Scan the records beneath this line for the line holding "The width and height of the screenshot is (1204, 708)." and the line holding "Given: Uncheck Remote", then transcribe exactly those two and all lines between.

GIVEN DATA:
————

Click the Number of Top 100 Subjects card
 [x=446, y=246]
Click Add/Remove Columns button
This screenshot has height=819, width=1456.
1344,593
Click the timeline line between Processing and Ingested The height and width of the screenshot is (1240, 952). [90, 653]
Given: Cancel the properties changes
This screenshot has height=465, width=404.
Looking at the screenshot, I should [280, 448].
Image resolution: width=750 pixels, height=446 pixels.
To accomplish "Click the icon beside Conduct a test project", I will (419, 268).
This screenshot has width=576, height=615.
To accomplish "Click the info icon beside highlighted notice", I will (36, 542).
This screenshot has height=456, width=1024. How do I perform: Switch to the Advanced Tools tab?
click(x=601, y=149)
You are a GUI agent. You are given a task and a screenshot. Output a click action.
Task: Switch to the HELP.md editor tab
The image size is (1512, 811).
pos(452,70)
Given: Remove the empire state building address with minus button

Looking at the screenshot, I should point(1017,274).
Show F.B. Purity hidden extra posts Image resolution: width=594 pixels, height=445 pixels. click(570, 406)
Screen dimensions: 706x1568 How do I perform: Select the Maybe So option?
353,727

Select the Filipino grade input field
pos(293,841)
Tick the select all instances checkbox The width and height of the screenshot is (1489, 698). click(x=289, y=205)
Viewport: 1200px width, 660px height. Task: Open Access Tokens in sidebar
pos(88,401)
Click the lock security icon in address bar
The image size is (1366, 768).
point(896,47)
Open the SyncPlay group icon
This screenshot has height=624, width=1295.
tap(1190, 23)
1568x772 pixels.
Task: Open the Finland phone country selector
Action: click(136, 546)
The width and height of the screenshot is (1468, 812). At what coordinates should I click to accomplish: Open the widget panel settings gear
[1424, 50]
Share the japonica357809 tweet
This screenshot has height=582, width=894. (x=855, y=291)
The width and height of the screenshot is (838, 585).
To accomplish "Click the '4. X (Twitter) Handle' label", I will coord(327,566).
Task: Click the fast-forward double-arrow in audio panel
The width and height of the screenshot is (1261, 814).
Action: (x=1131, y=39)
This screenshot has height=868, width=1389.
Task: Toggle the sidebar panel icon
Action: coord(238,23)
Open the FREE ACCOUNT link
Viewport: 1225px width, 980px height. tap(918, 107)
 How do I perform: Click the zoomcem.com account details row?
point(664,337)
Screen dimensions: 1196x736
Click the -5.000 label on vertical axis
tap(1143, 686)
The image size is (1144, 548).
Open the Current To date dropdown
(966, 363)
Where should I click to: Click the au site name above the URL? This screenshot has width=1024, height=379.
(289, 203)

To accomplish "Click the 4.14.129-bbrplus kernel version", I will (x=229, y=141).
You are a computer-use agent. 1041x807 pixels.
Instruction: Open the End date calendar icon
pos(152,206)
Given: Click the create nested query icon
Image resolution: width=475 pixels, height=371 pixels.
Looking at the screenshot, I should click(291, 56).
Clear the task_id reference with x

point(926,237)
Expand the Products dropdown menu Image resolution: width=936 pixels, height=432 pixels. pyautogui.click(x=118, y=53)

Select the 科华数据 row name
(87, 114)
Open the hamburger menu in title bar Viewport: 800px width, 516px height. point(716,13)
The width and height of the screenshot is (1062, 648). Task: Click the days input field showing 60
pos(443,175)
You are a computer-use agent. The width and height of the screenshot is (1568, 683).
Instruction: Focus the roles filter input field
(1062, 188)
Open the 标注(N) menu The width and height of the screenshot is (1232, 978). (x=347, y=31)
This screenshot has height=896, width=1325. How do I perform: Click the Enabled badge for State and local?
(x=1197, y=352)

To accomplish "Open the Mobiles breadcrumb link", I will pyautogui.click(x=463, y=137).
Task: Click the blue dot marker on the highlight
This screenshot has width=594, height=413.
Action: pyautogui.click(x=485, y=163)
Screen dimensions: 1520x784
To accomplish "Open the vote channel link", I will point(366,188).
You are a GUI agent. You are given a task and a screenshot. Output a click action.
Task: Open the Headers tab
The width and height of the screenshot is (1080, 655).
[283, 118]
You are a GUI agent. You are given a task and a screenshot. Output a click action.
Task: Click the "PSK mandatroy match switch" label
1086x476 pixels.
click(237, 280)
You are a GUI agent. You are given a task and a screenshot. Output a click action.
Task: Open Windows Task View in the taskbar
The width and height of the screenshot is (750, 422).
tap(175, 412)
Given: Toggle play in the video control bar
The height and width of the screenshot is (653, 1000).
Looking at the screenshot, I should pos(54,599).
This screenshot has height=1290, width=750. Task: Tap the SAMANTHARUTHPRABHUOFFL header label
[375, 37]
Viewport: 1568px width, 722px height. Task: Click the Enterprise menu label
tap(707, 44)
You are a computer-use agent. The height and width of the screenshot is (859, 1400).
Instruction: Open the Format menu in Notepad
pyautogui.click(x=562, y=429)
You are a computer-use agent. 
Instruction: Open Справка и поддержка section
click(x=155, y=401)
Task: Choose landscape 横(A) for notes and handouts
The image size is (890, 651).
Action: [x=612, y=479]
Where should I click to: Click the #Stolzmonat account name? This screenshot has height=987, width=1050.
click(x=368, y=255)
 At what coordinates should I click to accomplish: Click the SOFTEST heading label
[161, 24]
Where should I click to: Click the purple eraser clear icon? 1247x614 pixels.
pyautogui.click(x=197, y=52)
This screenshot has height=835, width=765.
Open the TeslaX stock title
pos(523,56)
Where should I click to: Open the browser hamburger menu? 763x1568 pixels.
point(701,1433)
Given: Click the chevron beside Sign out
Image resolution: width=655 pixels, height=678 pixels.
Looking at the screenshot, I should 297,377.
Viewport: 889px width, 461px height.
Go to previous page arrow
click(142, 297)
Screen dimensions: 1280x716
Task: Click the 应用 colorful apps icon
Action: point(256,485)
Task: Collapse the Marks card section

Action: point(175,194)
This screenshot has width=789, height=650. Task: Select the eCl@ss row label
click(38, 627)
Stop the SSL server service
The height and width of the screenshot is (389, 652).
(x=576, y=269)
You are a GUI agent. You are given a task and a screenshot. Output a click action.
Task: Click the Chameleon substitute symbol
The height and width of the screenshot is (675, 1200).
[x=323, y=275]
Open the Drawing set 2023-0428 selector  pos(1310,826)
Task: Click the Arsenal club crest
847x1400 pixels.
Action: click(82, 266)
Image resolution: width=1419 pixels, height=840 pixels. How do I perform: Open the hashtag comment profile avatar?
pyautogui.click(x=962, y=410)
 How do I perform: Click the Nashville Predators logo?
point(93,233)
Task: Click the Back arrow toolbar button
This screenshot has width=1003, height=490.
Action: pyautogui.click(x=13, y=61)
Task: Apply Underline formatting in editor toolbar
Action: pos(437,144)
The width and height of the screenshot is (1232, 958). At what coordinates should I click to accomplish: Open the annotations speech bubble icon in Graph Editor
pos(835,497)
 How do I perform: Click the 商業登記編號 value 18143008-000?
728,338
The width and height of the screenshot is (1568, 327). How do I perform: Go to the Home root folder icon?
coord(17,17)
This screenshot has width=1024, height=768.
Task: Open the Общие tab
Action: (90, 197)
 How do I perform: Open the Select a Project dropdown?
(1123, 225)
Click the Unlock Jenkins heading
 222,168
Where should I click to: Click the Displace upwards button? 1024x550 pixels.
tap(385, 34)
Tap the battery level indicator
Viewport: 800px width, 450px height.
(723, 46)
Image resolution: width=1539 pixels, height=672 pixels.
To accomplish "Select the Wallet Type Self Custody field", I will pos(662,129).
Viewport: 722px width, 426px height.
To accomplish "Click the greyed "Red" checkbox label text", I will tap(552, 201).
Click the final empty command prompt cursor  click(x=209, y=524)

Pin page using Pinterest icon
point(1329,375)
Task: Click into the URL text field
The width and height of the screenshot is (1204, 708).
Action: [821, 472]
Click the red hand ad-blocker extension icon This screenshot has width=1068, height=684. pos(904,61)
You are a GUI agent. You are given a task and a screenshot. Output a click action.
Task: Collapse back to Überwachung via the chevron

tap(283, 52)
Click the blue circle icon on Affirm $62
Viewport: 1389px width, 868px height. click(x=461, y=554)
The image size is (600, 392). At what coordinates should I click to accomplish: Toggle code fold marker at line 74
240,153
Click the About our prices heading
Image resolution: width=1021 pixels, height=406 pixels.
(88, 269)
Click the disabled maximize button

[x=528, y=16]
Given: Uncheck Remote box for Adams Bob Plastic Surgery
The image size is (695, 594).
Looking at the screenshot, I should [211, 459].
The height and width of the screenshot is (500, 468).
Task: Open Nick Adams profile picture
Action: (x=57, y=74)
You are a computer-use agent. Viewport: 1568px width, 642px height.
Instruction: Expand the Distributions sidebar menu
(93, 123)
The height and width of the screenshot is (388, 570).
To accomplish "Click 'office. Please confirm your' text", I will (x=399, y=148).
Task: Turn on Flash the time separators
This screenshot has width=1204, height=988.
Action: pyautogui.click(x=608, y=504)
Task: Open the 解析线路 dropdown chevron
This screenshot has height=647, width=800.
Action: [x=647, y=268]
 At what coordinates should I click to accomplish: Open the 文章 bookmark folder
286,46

————

ANSWER SECTION:
The width and height of the screenshot is (1204, 708).
Action: [821, 472]
Click the red hand ad-blocker extension icon This screenshot has width=1068, height=684. pos(904,61)
You are a GUI agent. You are given a task and a screenshot. Output a click action.
Task: Collapse back to Überwachung via the chevron

tap(283, 52)
Click the blue circle icon on Affirm $62
Viewport: 1389px width, 868px height. click(x=461, y=554)
The image size is (600, 392). At what coordinates should I click to accomplish: Toggle code fold marker at line 74
240,153
Click the About our prices heading
Image resolution: width=1021 pixels, height=406 pixels.
(88, 269)
Click the disabled maximize button

[x=528, y=16]
Given: Uncheck Remote box for Adams Bob Plastic Surgery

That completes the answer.